» **DATA FOR PROCESSING**:
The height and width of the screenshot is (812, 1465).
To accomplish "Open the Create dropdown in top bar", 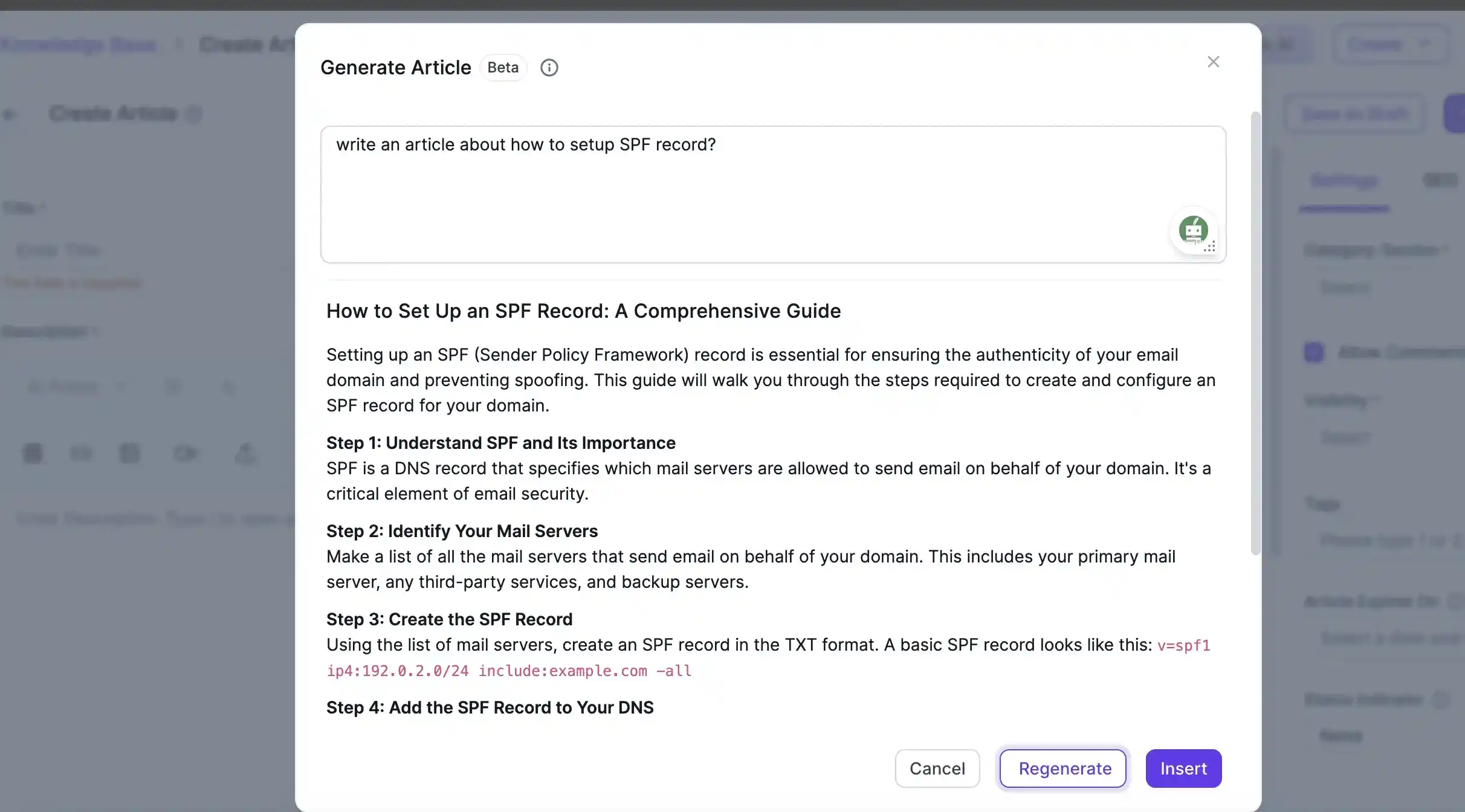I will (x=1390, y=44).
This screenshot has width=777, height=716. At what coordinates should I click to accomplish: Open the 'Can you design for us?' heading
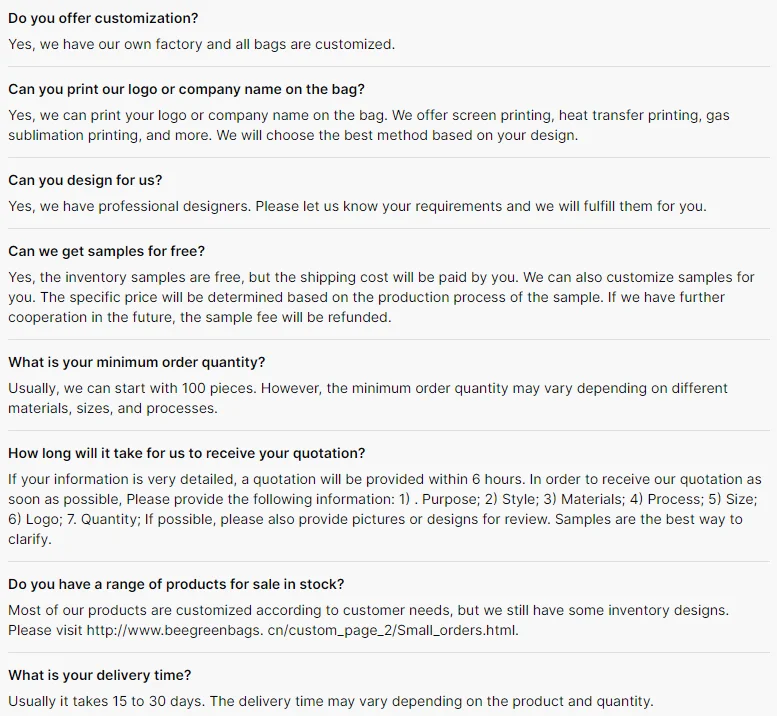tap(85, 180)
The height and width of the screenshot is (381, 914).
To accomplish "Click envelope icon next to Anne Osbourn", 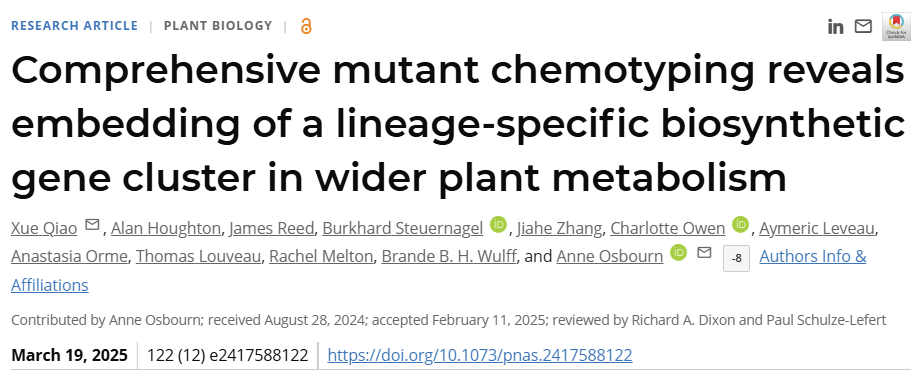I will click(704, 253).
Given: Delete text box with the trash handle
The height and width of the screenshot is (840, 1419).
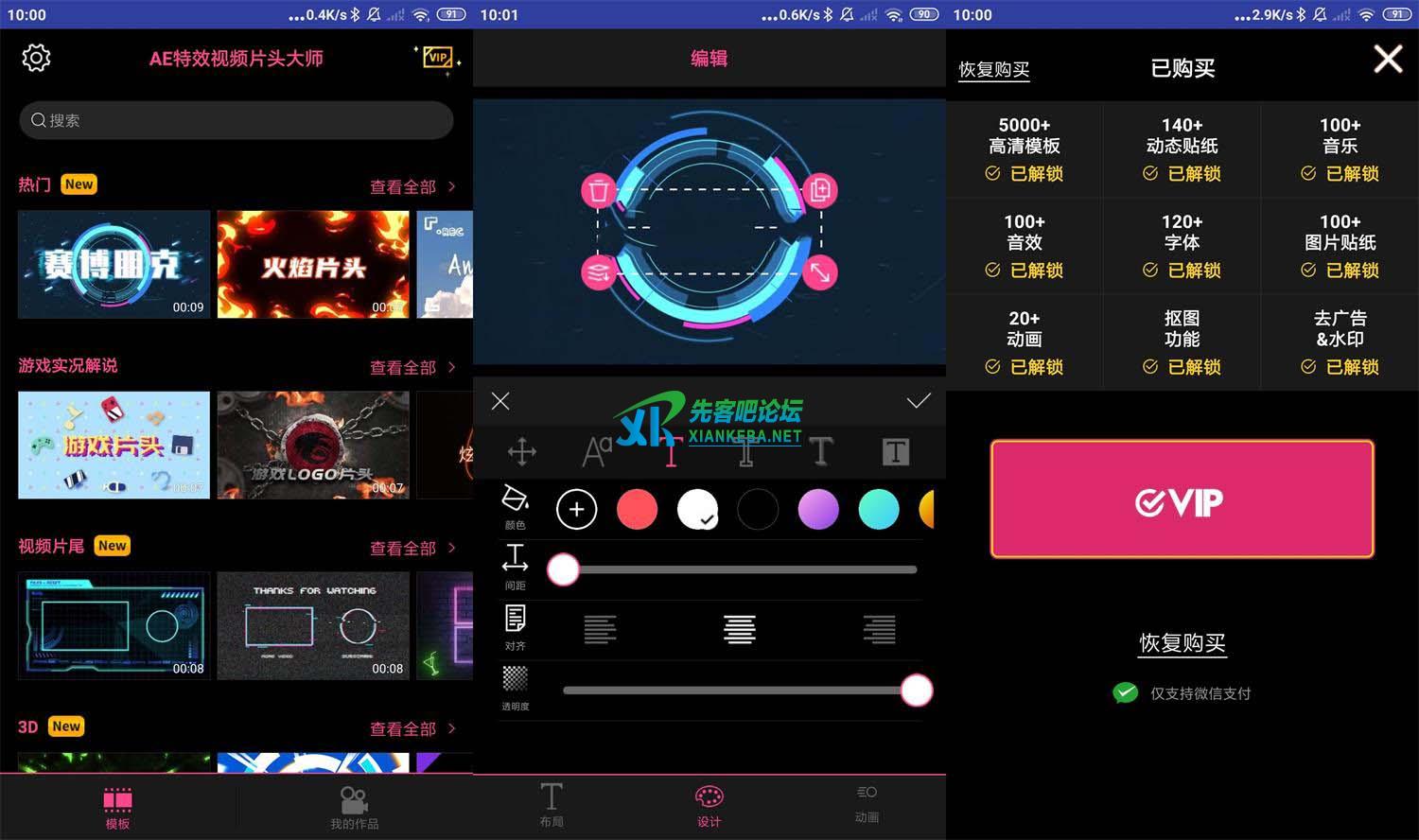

* * *

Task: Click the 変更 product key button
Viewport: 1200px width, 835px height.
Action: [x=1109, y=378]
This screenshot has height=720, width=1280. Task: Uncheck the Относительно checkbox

* * *

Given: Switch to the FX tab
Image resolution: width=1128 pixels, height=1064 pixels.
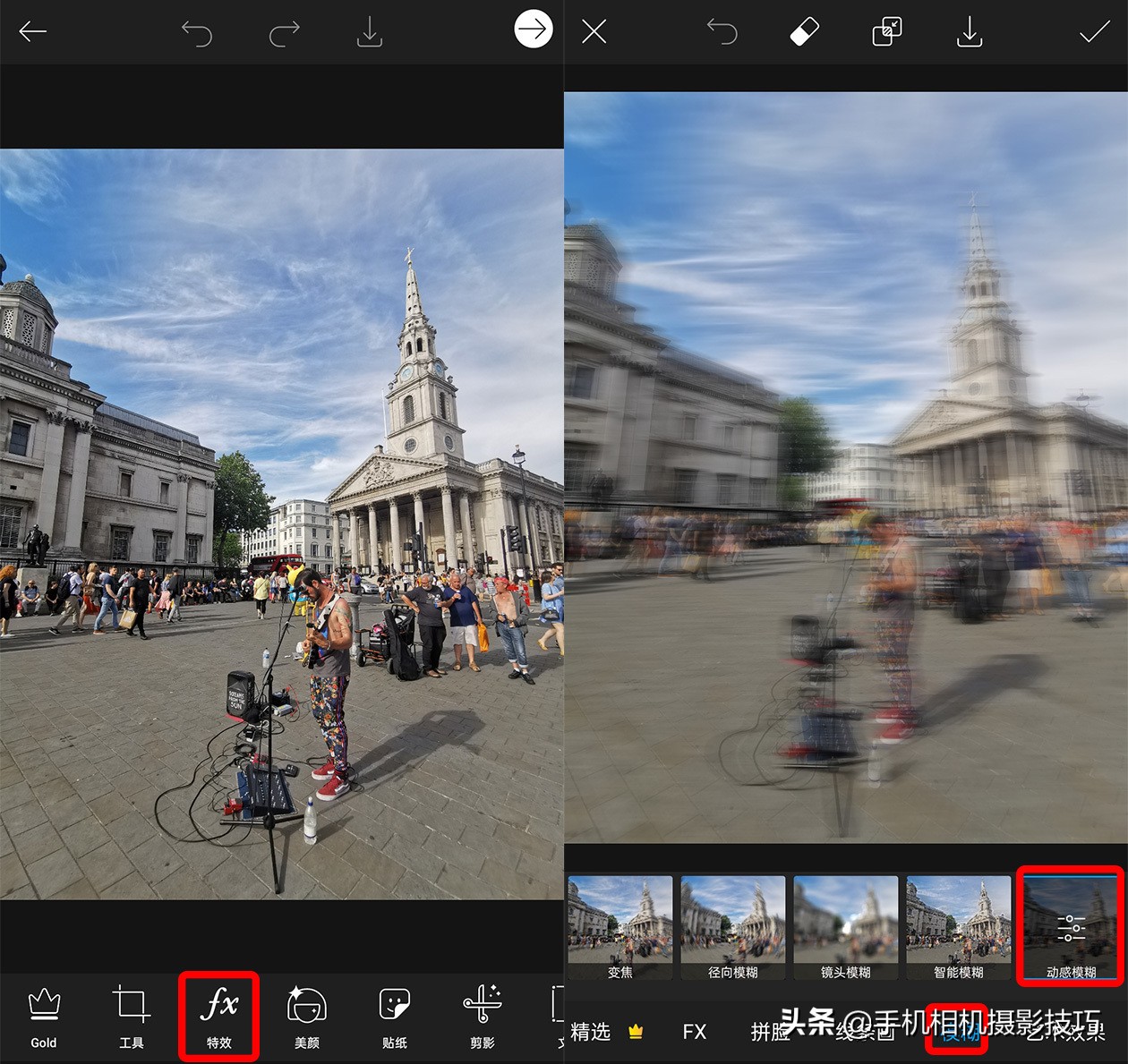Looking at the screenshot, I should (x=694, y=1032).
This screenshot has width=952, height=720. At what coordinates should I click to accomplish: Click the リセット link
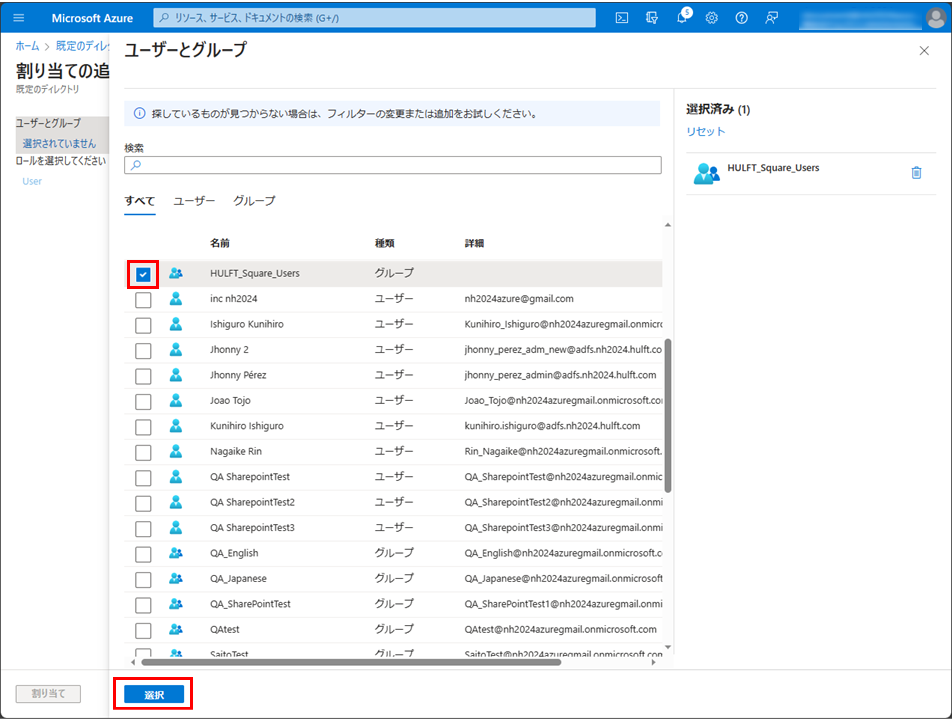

» **TASK GOAL**: Only lines containing the string "Given" belong in the answer; find them in the data above and copy them.

» **SOLUTION FOR THIS EXERCISE**:
Given: Delete text box with the trash handle
Given: Switch to the FX tab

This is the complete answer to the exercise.